Od pewnego poziomu nie ma złych rowerów. Tu mamy rowery z poziomu, której jest w mojej subiektywnej ocenie, granicą przyzwoitości.

Trek Domane AL 4 Disc
Rama aluminiowa które marketingowe mambo jumbo oznacza jako Alpha Aluminium Serii 100 z wkręcanym suportem (to dobrze). Co to jest za rama nie mam pojęcia. Jeździłem tylko na karbonowych Trekach. Jakby się dało ustalić jaki to stop aluminium byłoby dobrze. Karbonowy widelec aluminiową rurę sterową (tak sobie). Napęd Shimano Tiagra, który uznaję za granicę przyzwoitości. Takowa korba i takowe hydrauliczne hamulce tarczowe. Słabe koła, beznadziejne opony. Dobra obsługa gwarancyjna i pogwarancyjna.

Giant Contend AR 1
Aluminiowa rama z alu oznaczonego przez marketing Gianta jako ALUXX. Jest to po prostu rama z najtańszego stopu alu 6061. Z tego stopu robi się najtańsze, dość ciężkie ramy, które bardzo słabo tłumią drgania i na których bardzo przeciętnie się jeździ. Widelec karbonowy z karbonową sterówka (to dobrze), która lepiej tłumi drgania niż ta w Treku i jest lżejsza. Napęd Shimano 105 z oszczędnościami na korbie, z hamulcami hydraulicznymi 105. Czyli napęd oczko lepszy niż w Treku. Beznadziejne koła z których Giant słynie w których masowo pękają szprychy. Bardzo dobrą rzeczą jest karbonowa sztyca podiosłowa typu D-Fuse, bardzo dobrze tłumiąca drgania. Spychologia gwarancyjna i pogwarancyjna.

Merida Scultura Endurance 400
Aluminiowa rama ze stopu alu 6066 (dobrze), potrójnie hydroformowana (bardzo dobrze), z cieniowanymi spawami (dobrze). Mamy więc podstawę przypuszczać że to bardzo dobra rama, taka jak w Merida Silex, która ma wyśmienite opinie. Karbonowy widelec z niewiadomą sterówką. Napęd Shimano 105 i takowe hamulce hydrauliczne i takowa korba a nie jakaś przyoszczędzona, karbonowa sztyca podsiodłowa, kiepskie koła. Obsługa gwarancyjna zależy tu  od dealera. Np. moi kumple z Legion Warszawa ogarniają wszystko bardzo dobrze.

And the winner is:
Merida :)

Chyba najlepsza rama, pełna grupa 105. Koła zdjąć i sprzedać od razu i kupić coś z sensem. Tarcze spowalniające klasy Biedronka do powieszenia jako ozdoby i trzeba kupić tarcze hamulcowe :)
 

Odnośnik do komentarza

Jajacek dziękuję Ci bardzo za opinie. Ostatnie zdanie mnie rozwaliło xD. 
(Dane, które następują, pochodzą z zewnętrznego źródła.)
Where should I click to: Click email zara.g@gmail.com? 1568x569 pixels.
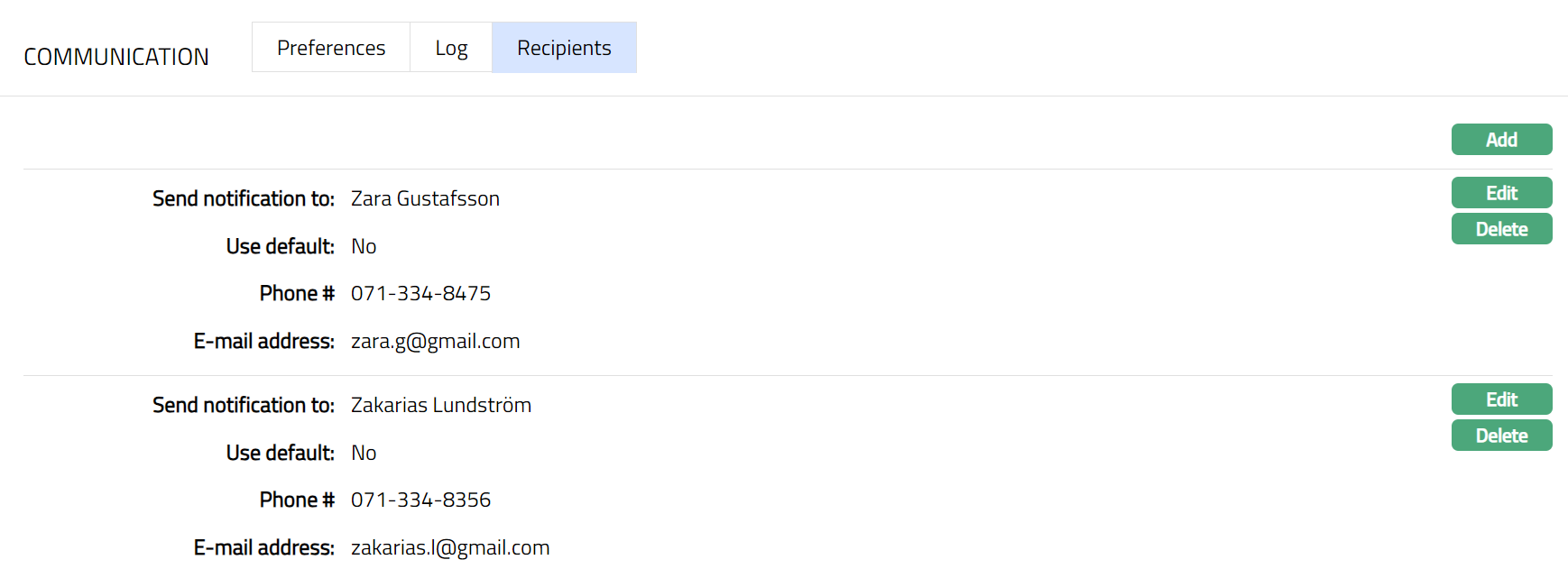pos(435,341)
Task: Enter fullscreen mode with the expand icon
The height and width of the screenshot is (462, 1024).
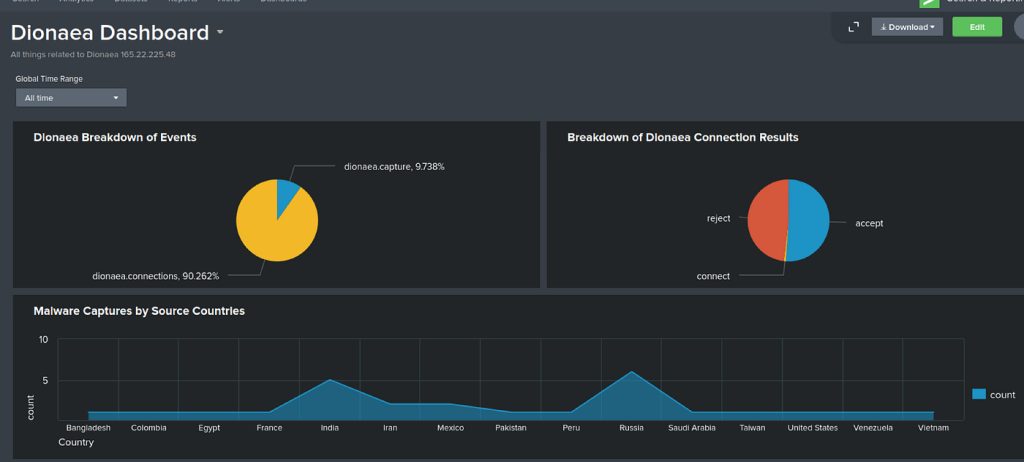Action: point(853,27)
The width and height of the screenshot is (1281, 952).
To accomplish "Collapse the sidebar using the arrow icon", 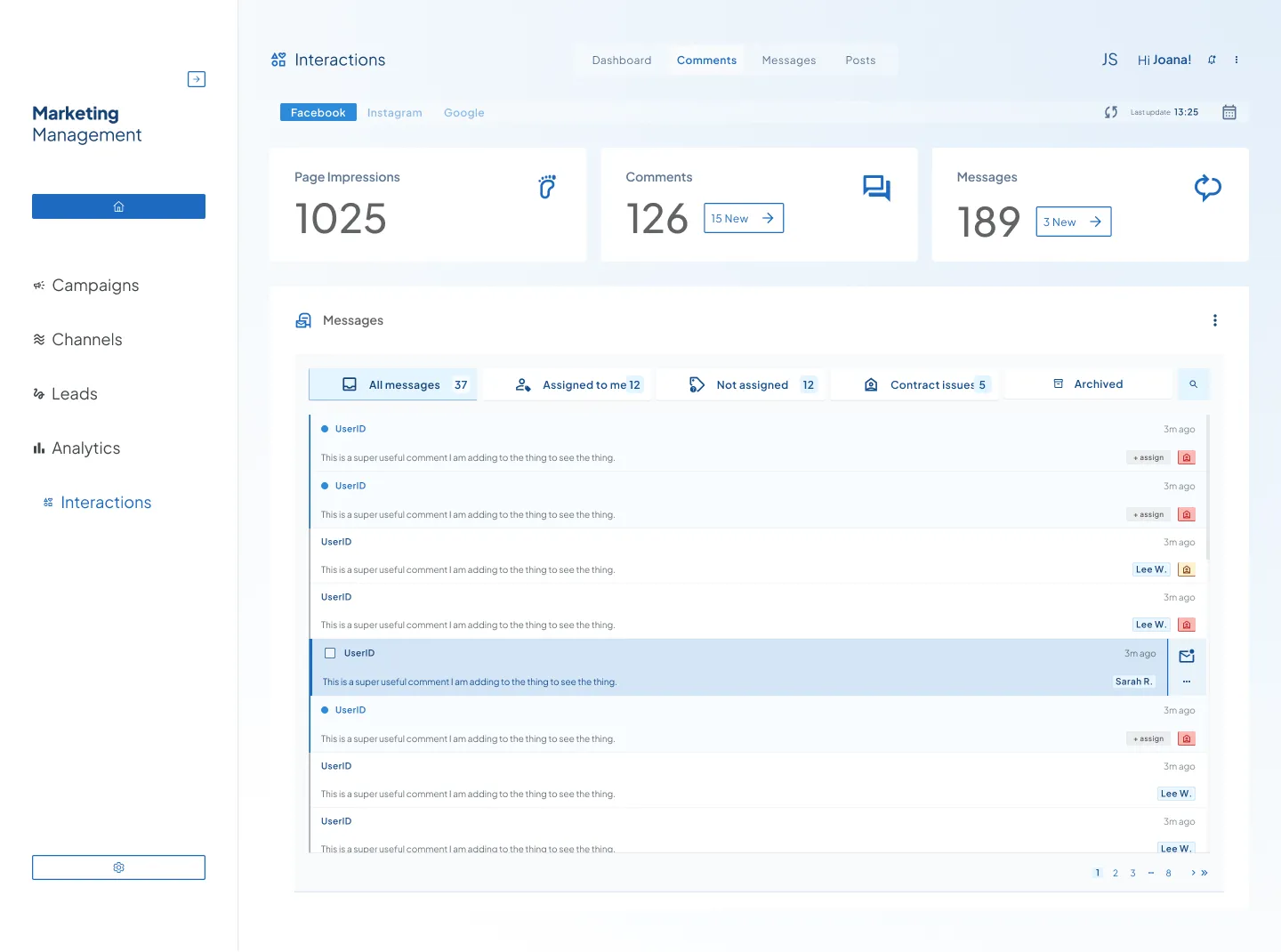I will pos(197,79).
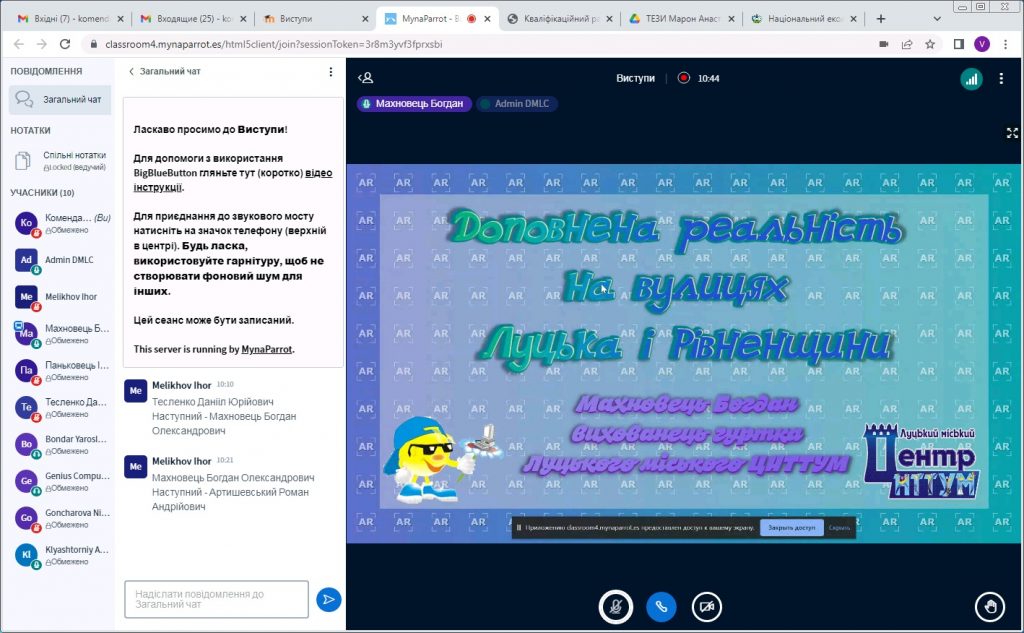Open the green connection status icon
Image resolution: width=1024 pixels, height=633 pixels.
[x=971, y=80]
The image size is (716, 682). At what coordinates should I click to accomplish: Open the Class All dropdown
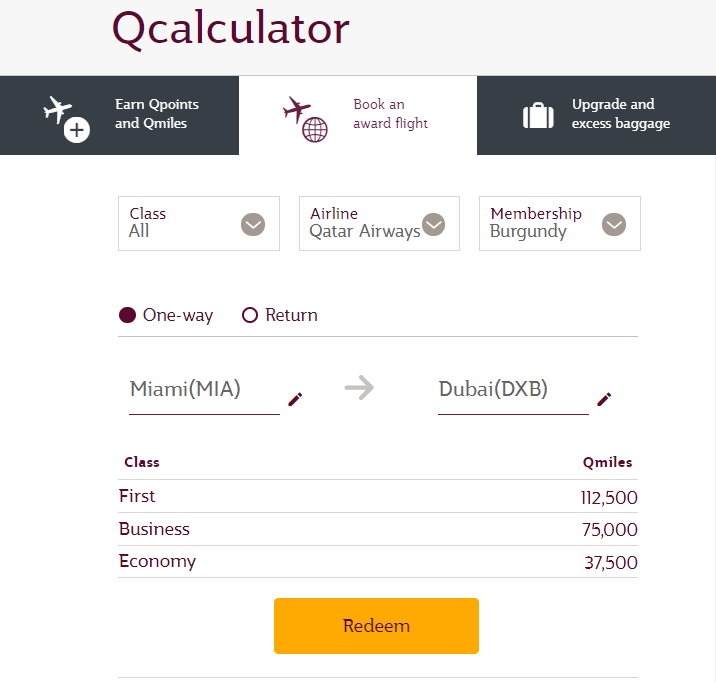point(199,224)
Mnie Merida też wydawała się najlepszym wyborem ale chciałem rady kogoś , kto zna się na rowerach. Wiem że w większości rowerów do 10k każdy mówi że koła w pierwszej kolejności do wymiany, patrząc na cenę którą się płaci to jakiś absurd ( więc trzeba dodać jeszcze około 2k ). Powiem szczerze że jestem w czarnej dupie co do wyboru roweru i zakresu ceny, bo chciałbym rower który będzie miał wszystko na zadowalającym poziomie, nie dokładając nic. Wydawanie więcej niż 10k na rower w moim przypadku mija się z celem , jestem zwykłym rowerzysta który chce pojeździć trasy do 100km komfortowo i bez spiny.

Jeszcze jest opcja złożenia samemu roweru i tak patrząc na ceny myślę że w tych 10 k można by było złożyć coś lepszego niż oferuje rynek.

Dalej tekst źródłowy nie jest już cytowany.